The reason for this is that even with no voltage applied to the diode,
there are some electrons striking the plate, hence some negative
current flowing in the external circuit having a resistance of a bit
over a megohm.  One microamp would give one volt ...

This turns out to have a very neat solution: Reduce the cathode
resistors so that the cathode bias is about +0.3 volts, giving a total
grid bias with zero signal of about 1 volt, as desired for the 19JN8
pentode.

I've seen a commercial-grade receiver that had no cathode resistors at
all: they used the AGC to do the whole job. No protection for the
tubes that way, though, if the AGC fails.

> The next construction step will be the crystal filter, 1st IFT, and
> mixer circuit.

Starting with 100 turns of #40 on a 1/4" diameter slug-tuned form.
Ugh. However, this time I didn't break it the first couple of times.

Testing of the two IF stages showed three more problems:

1. With a modulated signal, the audio amp was driven into distortion
before the AGC kicked in. I ran into the same issue with the earlier
receivers using this (plate detector) AGC circuit and the solution is
to tap the last IFT so that the voltage going to the AGC is
considerably higher than that going to the audio detector. I switched
from two 300 mmf caps in series across the IFT output winding, to a
200/620 mmf combination giving about a 3:1 ratio and that makes things
a LOT better.

2. When the AGC bias control (RF/IF gain control) is reduced, you can
hear hum, which goes away as you continue to reduce the gain.  That
seems likely to be a bypassing problem around the diode; I haven't
looked into that yet.

3. The 3rd IFT didn't peak up correctly on the AGC voltage when I put
a signal through from the 1st IFT. This turned out to be a bad
coupling cap from the 3rd IFT to the grid of the AGC detector.

Of course 'turned out to be ...' was after substituting tubes and
removing and disassembling the IFT, looking for a short or something.
There's probably a rule that every worthwhile project will include at
least one bad part.

That's a corollary to the rule that some items in your junkbox are
junk.

The gain of the IF/detector chain may be a bit low. I'll worry about
that later on, if necessary.
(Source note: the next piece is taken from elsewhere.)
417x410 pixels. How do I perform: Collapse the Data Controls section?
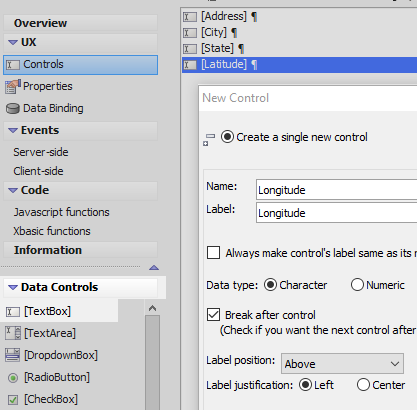pyautogui.click(x=13, y=287)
There's plenty more AF gain available,
and since that's set by a feedback resistor, it's very easy to change
if needed.  And there are some things to check in the IF stages.  The
voltages are in the ballpark, but the plate current of the tubes is
low; I think the screen voltage is a few volts below what it should
be.  Also the tubes might be sub-par; while they're claimed to be new,
I haven't checked them.

I probably don't even have data for 19JN8s for my TV-7. However the
data can be figured out by looking for single section tubes equivalent
to the respective halves.

Testing is easier, now that the S-meter is working.

The half-lattice crystal filter is in and working.  Using crystals
that are 1.5 kcs apart in frequency, the nose is reasonably flat and
about 2.2 kcs wide.

Next steps are wiring the mixer and winding the front end coils.  I'm
thinking that I will use the W6TC method of bandspreading these,
namely, tapping the tuning cap down on the coil.  I have a cap meeting
the HBR specs (delta C = 15 mmf) so there's no reason that I can't
just wind the front end coils using the original HBR specs.